Adolf Hitler sigue vivo… ¡y es Manuel Torreiglesias!

¡Manda güevos!

Prospectiva: así sería el programa matinal de TVE
 si Torreiglesias renunciara a su nueva identidad

Berlín, Abril de 1945: el tercer Reich se cae a pedazos bajo las bombas de los aliados. En el búnker, los vestigios del alto mando alemán sucumben a la derrota.
 
Entre heridos y mutilados, bajo montañas de escombros y cadáveres, mientras Goebbels y su señora reparten Lacasitos de cianuro a sus niños —como se veía en la peli aquella de El hundimiento—, Adolf Hitler tiene el primer momento de lucidez en cuarenta años y piensa: «Joder…¡La que he armao!»
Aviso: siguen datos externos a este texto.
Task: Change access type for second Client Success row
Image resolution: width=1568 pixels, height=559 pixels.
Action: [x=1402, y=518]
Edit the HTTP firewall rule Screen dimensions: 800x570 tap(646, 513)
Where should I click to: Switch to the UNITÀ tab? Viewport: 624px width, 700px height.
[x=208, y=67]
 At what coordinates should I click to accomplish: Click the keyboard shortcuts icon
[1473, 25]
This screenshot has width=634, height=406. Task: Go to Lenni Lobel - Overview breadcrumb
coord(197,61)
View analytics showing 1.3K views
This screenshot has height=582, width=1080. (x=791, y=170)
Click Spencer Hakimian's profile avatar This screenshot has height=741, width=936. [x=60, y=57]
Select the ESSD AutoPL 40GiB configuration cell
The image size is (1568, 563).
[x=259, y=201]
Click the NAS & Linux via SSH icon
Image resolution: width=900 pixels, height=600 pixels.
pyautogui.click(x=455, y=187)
(Esto en alemán, claro.) Y rápidamente traza un plan para escurrir el bulto. Le cuenta a Himmler, su hombre de confianza, que sale un momento a por tabaco, y que si vienen los aliados mientras él está ausente, que eche a una pira algún cadáver y les diga que está entre las cenizas.

Luego escapa del búnker disfrazado de enfermera. En los cuatro años que duraron los juicios de Núremberg, Adolf, oculto en una letrina averiada en un patio de colegio de Breslau, comprende que jamás podrá volver a aparecer en público… Al menos, no bajo su antiguo nombre.

Decide entonces rehacer su vida en el único país de Europa donde el fascismo subsiste: la España de Franco.

La historia fue descubierta por Otto Stierscheissen, hijo de la señora que le alquiló la letrina al Führer; pero para corroborarla necesitaba pruebas de la vida de Hitler en España. No fue fácil: el fugitivo habría cambiado su aspecto y su nombre.

Pero Stierscheissen halló el rastro: un inmigrante con fuerte acento alemán que empezó de friegasuelos en una radio de barrio, donde debutó ante los micrófonos; hizo carrera, saltó a la televisión… Y sigue en activo.

El 20 de abril cumplirá 110 años, pero se mantiene joven gracias a un estilo de vida modélico: ya sabíamos que era vegetariano, pero ahora, además, conoce y aplica las propiedades rejuvenecedoras de la baba de caracol, el queso de cabra y los pactos con el diablo. De natural altruista, comparte estos secretos (salvo el de los pactos con el diablo) en su programa de la televisión pública: Saber vivir. En efecto: Manuel Torreiglesias es, desde hace 60 años, la nueva identidad del Adolf Hitler.

Sobra decir que Torreiglesias nos colgó el teléfono nada más mencionarle Alemania, cuando le llamamos para confirmar todo esto. Ante esta ambigua respuesta por su parte, nosotros lo publicamos, y si es verdad, pues mira qué bien; y si es mentira, lo que nos habremos reído.